Morgan Stanley Children's Hospital of NewYork-Presbyterian Physician-Scientist Leads Children's Oncology Group Study
Demonstrates Increased Survival Rate and No Disease Progression for Children on Regimen
First Use of Drug Regimen in US
Sep 20, 2004
The drug regimen BEACOPP (bleomycin, etoposide, doxorubicin, cyclophosphamide, vincristine, procarbazine, prednisone) has shown to be a safe and effective treatment for children and adolescents with advanced Hodgkin's disease, according to an international pilot study involving more than 200 centers, led by Morgan Stanley Children's Hospital of NewYork-Presbyterian pediatric oncologist Dr. Kara Kelly.
Findings of the study, which is the first in the U.S. to investigate BEACOPP, will be presented at the 6th International Symposium on Hodgkin's Lymphoma in Cologne, Germany, the most important international meeting on Hodgkin's disease. The presentation, one of the few selected to be presented at the Symposium's press conference, will be made by Dr. Kelly on September 20.
Conducted through the Children's Oncology Group (COG), the study finds that patients receiving the BEACOPP regimen had a three-year 95 percent survival, compared with 80 to 85 percent survival for other regimens1. Secondly, 100 percent of children on the regimen exhibited no disease progression within the first three months of completing the therapy, compared with 5 to 10 percent progression for other regimens1. Thirdly, BEACOPP-treated patients demonstrated a 77 percent early remission rate, which compares favorably to other regimens, and few complications or toxicities.
"While Hodgkin's disease is one of the most curable cancers, treatments for advanced forms of the disease leave room for improvement. This trial demonstrates that children and adolescents with the disease can now expect improved survival and recovery," says Dr. Kara Kelly, the study's principal investigator, Associate Attending Pediatrician at Morgan Stanley Children's Hospital of NewYork-Presbyterian and Associate Professor of Clinical Pediatrics at Columbia University College of Physicians & Surgeons. Dr. Kelly, who is a member of the Children's Oncology Group Hodgkin's Committee, will chair the next High-Risk Hodgkin's disease trial, which is currently under development.
Ninety-nine children with Stage IV Hodgkin's disease or Stage IIB/IIIB Hodgkin's disease with bulk disease (presence of a tumor of 6 cm or greater) were enrolled in the study. The regimen, which had previously shown to be an effective treatment for adults in a German study, was administered using an initial higher dosage in order to improve early response rates.

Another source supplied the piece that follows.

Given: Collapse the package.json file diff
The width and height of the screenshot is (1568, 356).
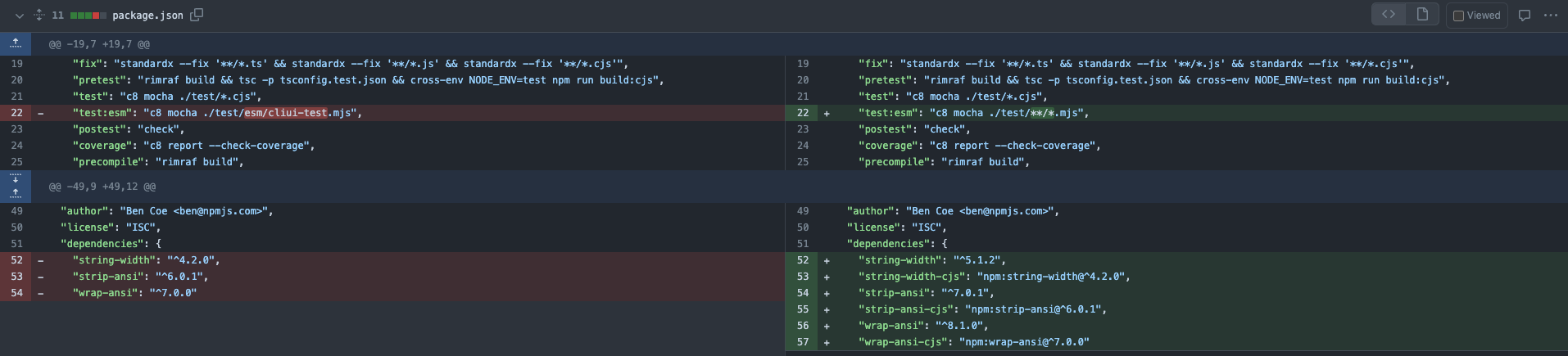Looking at the screenshot, I should [19, 16].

Forty-four percent of patients responded to the therapy after two treatment cycles; 77 percent responded after four cycles.

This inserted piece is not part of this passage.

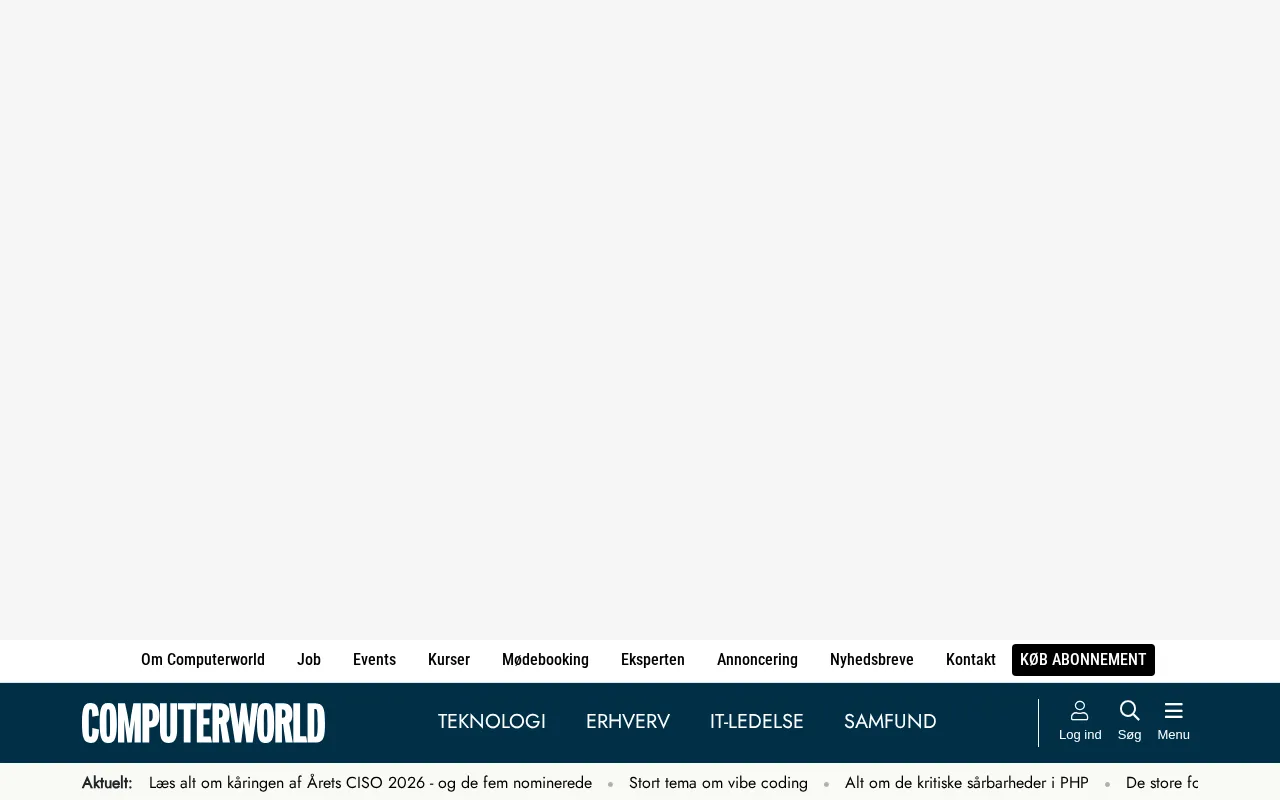Open the Teknologi section
Screen dimensions: 1280x800
click(x=492, y=722)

After patients responded favorably to the treatment, they were given a lower dosage, which was stratified by gender: male patients were given treatment without one kind of chemotherapy (alkylating agent) in order to compensate for their increased risk for infertility, and female patients were given treatment without radiation in order to compensate for their increased risk for breast cancer.
"With regard to toxicities, BEACOPP has more negative effects on normal blood counts (more anemia, need for platelet transfusions and more low white-blood counts), but the other toxicities are relatively low and therefore in a tolerable range, compared to other regimens," says Dr. Michael Weiner, a co-investigator in the study and Chief of Pediatric Oncology at Morgan Stanley Children's Hospital of NewYork-Presbyterian and Hettinger Professor of Clinical Pediatrics at Columbia University College of Physicians & Surgeons.
Hodgkin's disease or Hodgkin's lymphoma is a malignant (cancerous) growth of cells in the lymphoid system. The lymphoid system is made up of various tissues and organs, including the bone marrow, spleen, thymus, and lymph nodes. These produce, store, and carry white blood cells to fight infection and disease. Hodgkin's disease is the better-known form of lymphoma (the other lymphomas are grouped into what is called the non-Hodgkin's lymphomas), although Hodgkin's occurs less frequently than non-Hodgkin's. There are approximately 625 cases of childhood Hodgkin's disease (5 percent of all childhood cancers) diagnosed in the U.S. every year.
The cause of Hodgkin's disease is unknown. Whether Hodgkin's disease has one or more causes is also unresolved. Studies that examine the rates of disease within populations, called epidemiologic studies, suggest some possible factors that may be at work. However, there is no evidence that any one particular factor is responsible.
Hodgkin's disease has been reported in infants and very young children, but is considered rare before the age of five. The number of cases increases significantly in the second decade of life. Hodgkin's disease occurs more frequently in boys than in girls up to the preteen years; after that, the numbers are about even. The highest rates of Hodgkin's disease in children occur in some countries in Central and South America, Africa, and the Middle East.
Hodgkin's was named after Thomas Hodgkin (1798-1866), an English scholar and Quaker physician, who was the first to extensively document the disease.